It’s amazing! Benar-benar tidak biasa. Saya berpikir, bahwa inilah
pembelajaran yang sebenarnya. Belajar berbahasanya dapat, belajar sainsnya
apalagi. Penanaman nilai-nilai karakternya begitu terlihat dengan begitu
gamblang. Melalui kegiatan makan siang ini saya mendapatkan pelajaran moral nomor
satu; kegiatan makan siang di sekolah, ternyata
tidak sekedar memindahkan status perut dari lapar menjadi kenyang.
kegiatan snack pagi, makan buah |
Di PAUD Buana Kids temuan
pengamatan saya tidak kalah menarik. Anak-anak terlihat mengambil nasi sesuai
kebutuhan. Lalu wadah nasi itu digeser kepada anak di sebelahnya sampai semua dapat
giliran. Sampai pada suatu ketika nasi ternyata tidak bergerak. Masih berada di
atas meja, karena tidak ada anak yang
duduk di atas kursi sebelah anak yang baru saja mengambil nasi. Pemiliki kursi
itu sedang ada di kamar kecil.
Sempat ada anak yang meminta nasi
itu bergerak ke arahnya. Tapi pada saat itu pula ada anak yang mengingatkan, “Sabar menunggu giliran. Teman kita sedang
ada di kamar kecil.” Luar biasanya nasi tetap tidak berpindah sampai anak
itu datang. Pelajaran moral nomor dua. Sabar
menunggu giliran.
Cara guru-gurunya berbahasa juga
menarik dipelajari sekaligus dikaji. Ketika anak mengambil nasi terlalu banyak,
guru akan menyampaikan,
“Apakah Azzam sudah mengambil nasi sesuai kebutuhan?”
Ketika anak menjawab sudah. Guru
lanjut bertanya lagi, “Apakah Azam perlu
makan banyak hari ini?”
Ketika anak menjawab iya, guru memberikan
konsekuensi. “Bertanggung jawab dengan
nasi yang sudah diambil.”
Sebaliknya ketika ada anak
mengambil nasi terlalu sedikit guru akan menyampaikan, “Apakah sudah mengambil nasi sesuai kebutuhan?”

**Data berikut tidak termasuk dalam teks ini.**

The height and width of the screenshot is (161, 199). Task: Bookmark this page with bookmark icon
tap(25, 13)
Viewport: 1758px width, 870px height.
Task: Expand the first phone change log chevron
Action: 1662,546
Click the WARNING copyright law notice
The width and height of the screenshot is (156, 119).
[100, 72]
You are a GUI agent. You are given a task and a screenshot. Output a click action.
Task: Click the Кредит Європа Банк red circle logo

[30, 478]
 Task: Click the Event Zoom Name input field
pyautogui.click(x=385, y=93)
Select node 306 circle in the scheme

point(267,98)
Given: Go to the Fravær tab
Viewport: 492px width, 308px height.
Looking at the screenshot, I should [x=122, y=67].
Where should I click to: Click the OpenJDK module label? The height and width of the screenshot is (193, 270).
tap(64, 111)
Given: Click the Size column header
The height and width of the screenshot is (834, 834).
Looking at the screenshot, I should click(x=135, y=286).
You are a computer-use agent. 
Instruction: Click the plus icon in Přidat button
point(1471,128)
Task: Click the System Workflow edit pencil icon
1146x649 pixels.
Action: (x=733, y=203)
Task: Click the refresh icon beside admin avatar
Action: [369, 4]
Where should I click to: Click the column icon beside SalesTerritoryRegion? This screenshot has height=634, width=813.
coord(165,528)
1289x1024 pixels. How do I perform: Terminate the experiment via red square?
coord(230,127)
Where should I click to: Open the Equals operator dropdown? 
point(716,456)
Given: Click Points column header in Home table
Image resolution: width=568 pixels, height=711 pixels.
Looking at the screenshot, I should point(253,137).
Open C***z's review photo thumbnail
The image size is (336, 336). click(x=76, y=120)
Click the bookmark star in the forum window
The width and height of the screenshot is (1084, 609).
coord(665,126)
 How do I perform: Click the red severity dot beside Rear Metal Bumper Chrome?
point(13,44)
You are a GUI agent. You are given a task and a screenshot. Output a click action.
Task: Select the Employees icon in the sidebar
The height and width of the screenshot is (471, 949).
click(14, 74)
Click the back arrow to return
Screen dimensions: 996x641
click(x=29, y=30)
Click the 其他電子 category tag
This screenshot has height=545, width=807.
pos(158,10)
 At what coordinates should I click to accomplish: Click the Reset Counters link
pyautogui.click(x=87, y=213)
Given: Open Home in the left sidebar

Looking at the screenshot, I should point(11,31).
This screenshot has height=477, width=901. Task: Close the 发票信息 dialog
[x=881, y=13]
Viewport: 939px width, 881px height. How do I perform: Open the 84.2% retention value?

Saat anak menjawab sudah, sang guru
meyakinkan lagi.
“Syifa tadi sudah berkegiatan dan akan melanjutkan kegiatan. Syifa
perlu energi yang banyak,” kata gurunya menggiring Syifa untuk mengambil
keputusan. Anak tersebut tetap pada pilihannya. Makan sedikit. Sampai akhirnya
guru memberikan pilihan “Baik. Nanti
Syifa bisa nambah jika diperlukan.”
Entah karena hebatnya guru yang
bisa membaca anaknya, yang terjadi anak tersebut memang benar-benar nambah
makannya. Pelajaran moral nomor tiga; makanlah
sesuai kebutuhan.
Dan dari serangkaian pelajaran
moral dari kegiatan makan siang ini, sampailah pada satu tahap kesimpulan. Biarkan
anak-anak mengambil keputusan sendiri. Tugas kita sebagai guru dan orang tua
adalah membantu memberikan pertimbangan. Kelak dari sinilah akan lahir para
pemimpin yang berani mengambil keputusan yang didasari atas dasar pertimbangan.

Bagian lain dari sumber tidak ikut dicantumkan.